▶ **Фрагмент текста**
◆ ◆ ◆ ◆

Но вернемся к теме. Обида. Обидно за тех восемнадцатилетних мальчишек, первокурсников, гордо стоящих на краю крыши институтского общежития и смотрящих на горизонт, в полной уверенности, что когда-то они создадут великие киношедевры, которые перевернут сознание миллионов и сделают мир лучше. Не сделали, не перевернули. Один умер в тотальной нищете от цирроза печени и похоронен, как собака, в общей могиле на окраине Щелково, другой стал одним из аляповатых символов окончательно победившего общества потребления и наживы. Без всякой перспективы и в первом, и во втором случае. Вот что по-настоящему обидно.
Тест Эрато
Я искренне считаю, что хороший текст можно спеть. Именно по этой причине поэзию я возношу до уровня осиянной вершины на пирамиде литературы. Однако соблюдаю определенного рода предосторожности в обращении с поэтическими конструкциями.
Когда-то эти смешные суеверия я выразил словами персонажа своей пьесы – Максимилиана Столпника: «Мне гадалка нагадала, что я создам девятьсот девяносто девять достойных, законченных произведений, поэтому стихи не пишу. Стихи тоже считаются».
Поэзия – это поэзия. По качеству поэтического слога несложно и авторский «уровень допуска» выяснить. Бывает, автор начитанный, и гражданская позиция у него имеется, а песни от него не допросишься. Докладами ограничивается о состоянии современной литературы. Но докладами душу не насытишь – сухомятка. Душа до пиров охоча. А на пирах поэзия – первое блюдо, перед экстатическим танцем хорезмийской хромоножки.
Помню свое первое стихотворение:
По стеклянной плоскости ходят горы ватные,
ходят горы ватные
в дали невозвратные.
Лет десять мне было, и я жил в деревне у бабушки, где учился в школе за три километра от дома. И каждый день я возвращался после уроков через поле, над которым осенью и весной неторопливо ползли пепельные громады грозовых массивов. Вот малышу ангелы и навеяли.
Следующий свой поэтический опыт я произвел уже перед выпускными экзаменами. К тому времени я уже определился с будущей профессией и дотошно исследовал все доступные способы самовыражения. После непродолжительных экспериментов с рифмованными форматами я пришел к выводу, что поэзия может нести вспомогательные функции в творческом процессе, однако, несомненно, подлежит искусственной имитации. В подтверждение своей теории я на скорую руку организовал несколько композиций, стилизованных под «золотой» и «серебряный» век. Получилось предсказуемо хорошо:
Скажи мне что-нибудь, скажи,
В твоих устах пустяк – загадка,
Коньяк, в закуску шоколадка,
Намек и сердцем на ножи.
Скажи мне что-нибудь, скажи,
Не голос слушаю, но звуки,
В предчувствии прекрасной муки
Словами голову вскружи.
Скажи мне что-нибудь, скажи,
Тут не придумаешь некстати,
В четыре шага от кровати
И в четверть шага от души.
Было лестно через несколько лет узнать, что композитор Таривердиев (Царствие ему Небесное) написал музыку на вышеприведенные строки, о чем мне сообщила теща, вернувшись как-то с его концерта в Доме ученых.
Или:
Зима, декабрь, все идет.
Года, часы, недели.

◆ ◆ ◆ ◆

▶ **Задания**
**A.** Перепишите из фрагмента о поэзии отрывок между словами «Но вернемся к» и «что по-настоящему обидно.», включая их.
**B.** Определите, согласуется ли с фрагментом о поэзии каждое утверждение, и ответьте «да» или «нет», дословно приведя решающие слова фрагмента: (i) первое стихотворение автор сочинил, когда ему было около десяти лет и он жил в деревне у бабушки; (ii) школа, где учился автор, находилась в пяти километрах от дома; (iii) о музыке Таривердиева на его строки автору сообщила жена.

▶ **Строки данных**
◆ ◆ ◆ ◆

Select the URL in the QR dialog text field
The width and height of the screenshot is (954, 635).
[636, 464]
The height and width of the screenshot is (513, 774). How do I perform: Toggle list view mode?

◆ ◆ ◆ ◆

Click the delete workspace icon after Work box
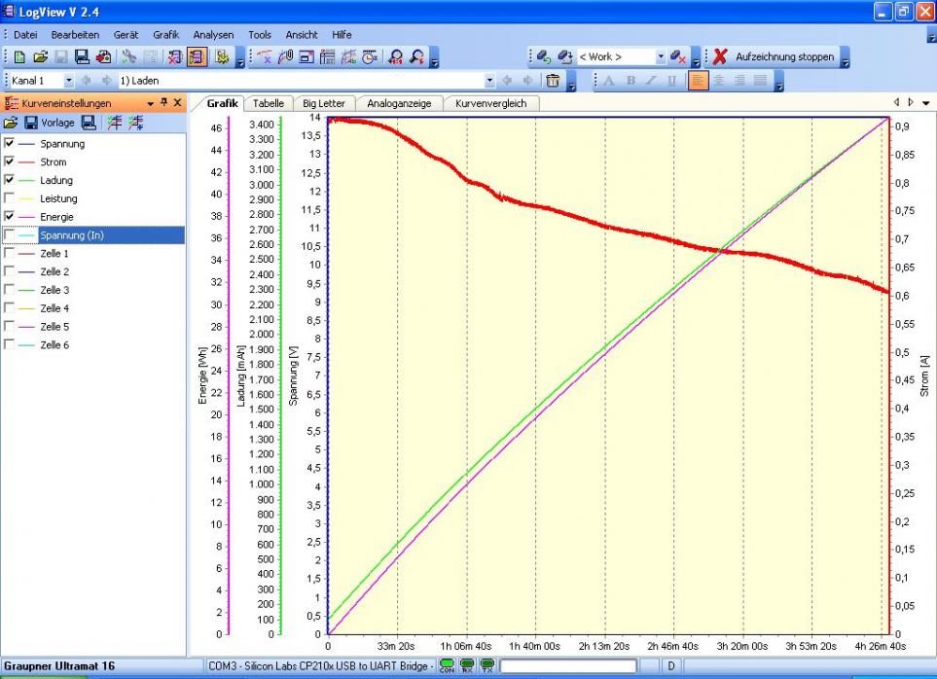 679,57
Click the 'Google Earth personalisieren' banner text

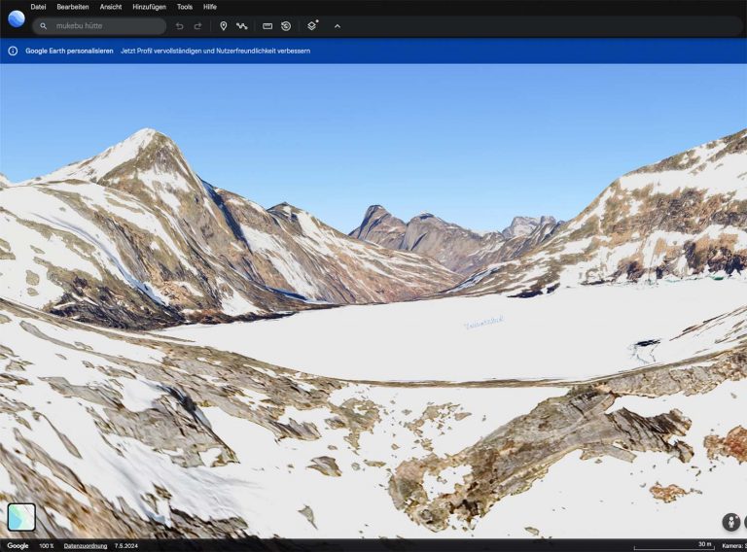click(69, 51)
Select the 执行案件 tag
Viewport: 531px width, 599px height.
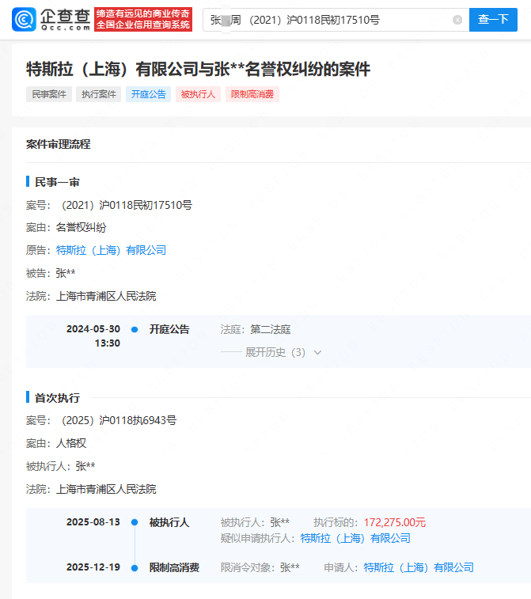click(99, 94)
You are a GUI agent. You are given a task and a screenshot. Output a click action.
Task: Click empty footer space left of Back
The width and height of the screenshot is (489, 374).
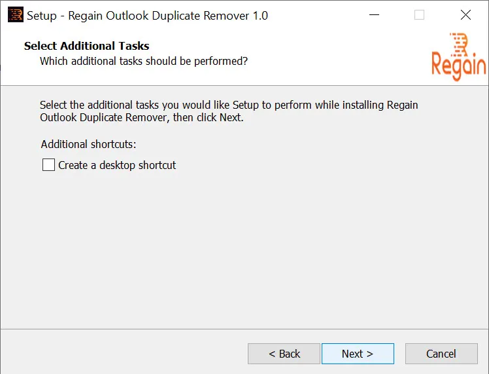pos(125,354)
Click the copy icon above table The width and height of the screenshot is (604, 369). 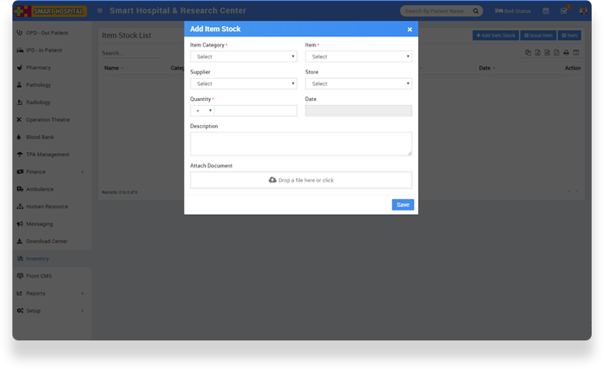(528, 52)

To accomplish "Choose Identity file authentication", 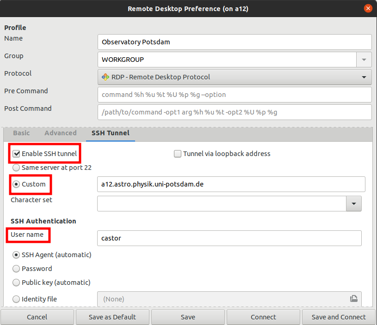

◆ ◆ ◆ ◆

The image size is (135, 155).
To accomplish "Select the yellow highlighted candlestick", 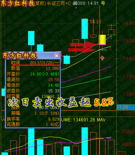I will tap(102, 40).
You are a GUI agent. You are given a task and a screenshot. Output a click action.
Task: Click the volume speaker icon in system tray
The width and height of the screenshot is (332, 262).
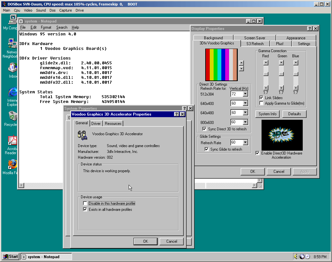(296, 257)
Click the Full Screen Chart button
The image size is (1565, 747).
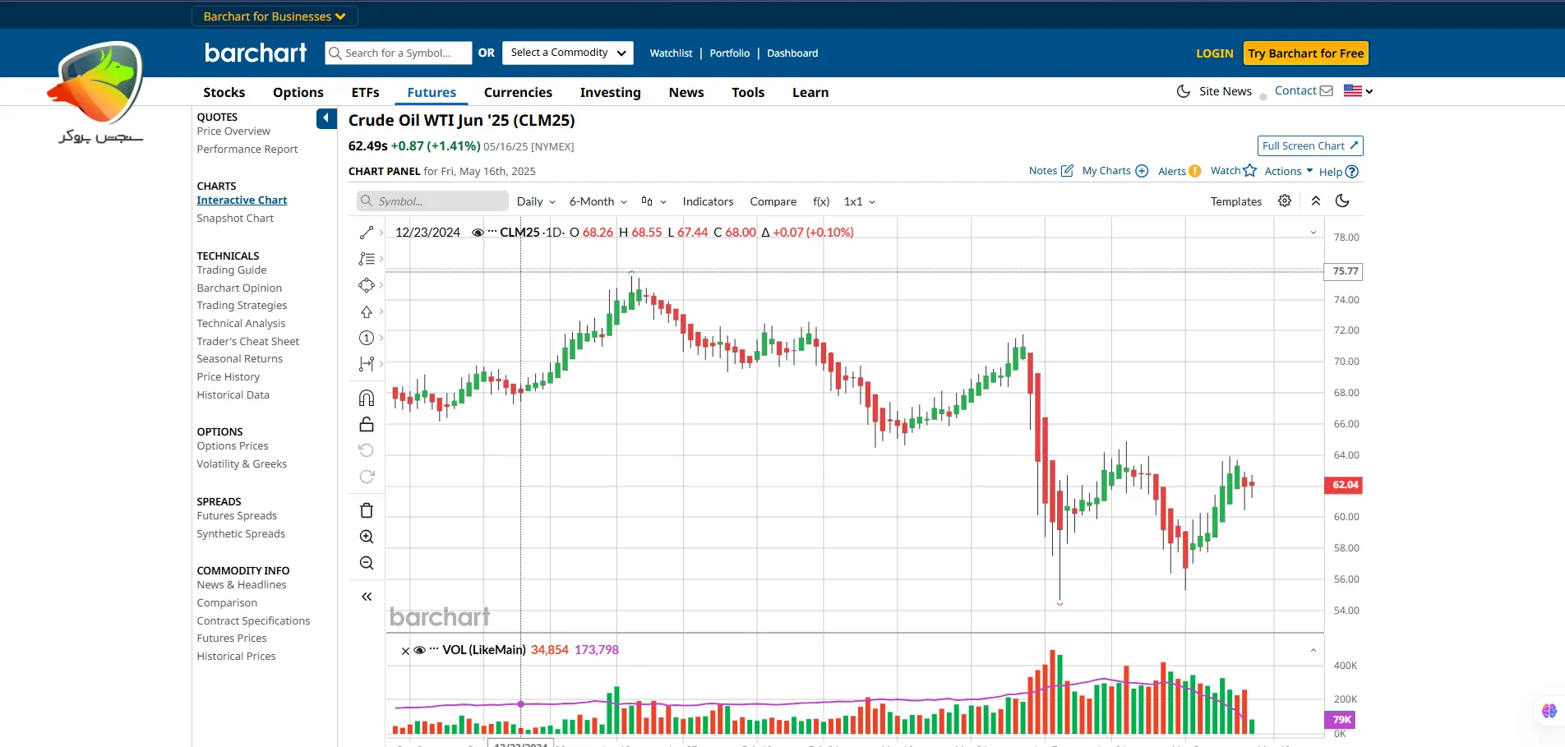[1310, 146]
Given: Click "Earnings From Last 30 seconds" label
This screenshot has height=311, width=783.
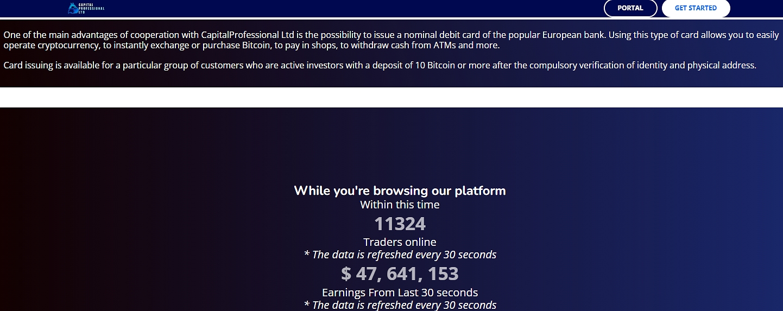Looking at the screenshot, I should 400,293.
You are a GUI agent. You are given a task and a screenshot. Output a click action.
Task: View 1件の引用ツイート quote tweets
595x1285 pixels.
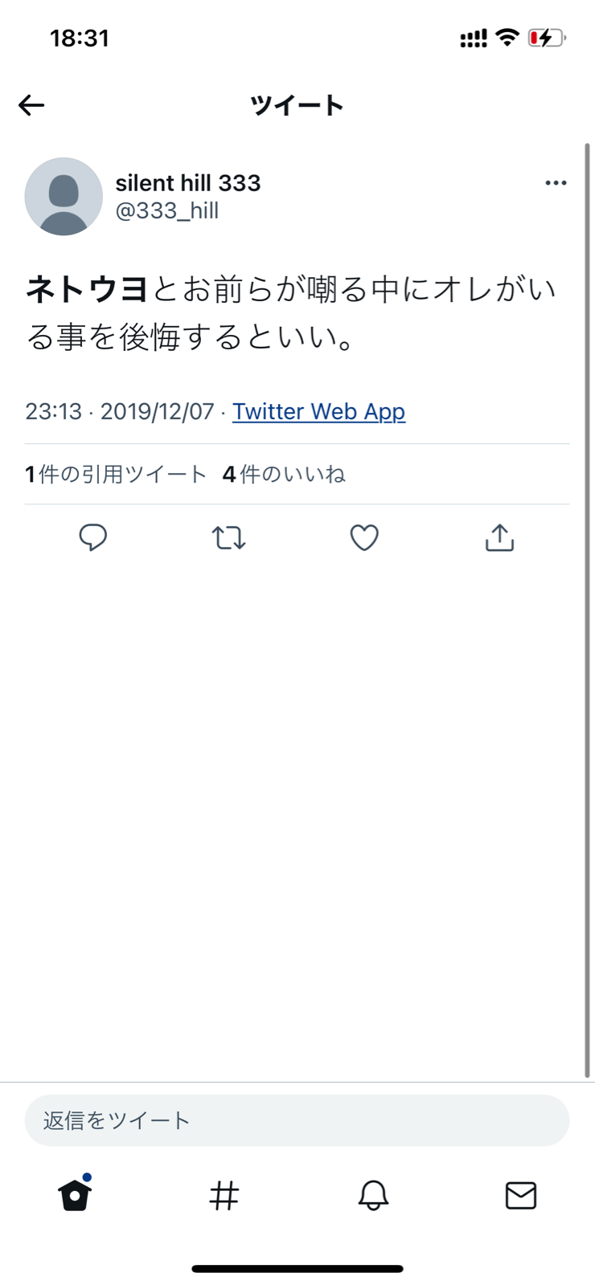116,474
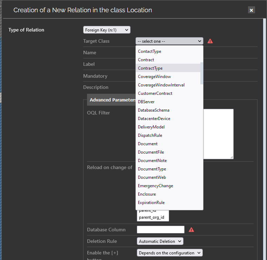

◆ ◆ ◆ ◆

▶ **Ответы**
**A.**
Но вернемся к теме. Обида. Обидно за тех восемнадцатилетних мальчишек, первокурсников, гордо стоящих на краю крыши институтского общежития и смотрящих на горизонт, в полной уверенности, что когда-то они создадут великие киношедевры, которые перевернут сознание миллионов и сделают мир лучше. Не сделали, не перевернули. Один умер в тотальной нищете от цирроза печени и похоронен, как собака, в общей могиле на окраине Щелково, другой стал одним из аляповатых символов окончательно победившего общества потребления и наживы. Без всякой перспективы и в первом, и во втором случае. Вот что по-настоящему обидно.

**B.**
(i) Да: «Лет десять мне было, и я жил в деревне у бабушки».
(ii) Нет: «учился в школе за три километра от дома».
(iii) Нет: «о чем мне сообщила теща».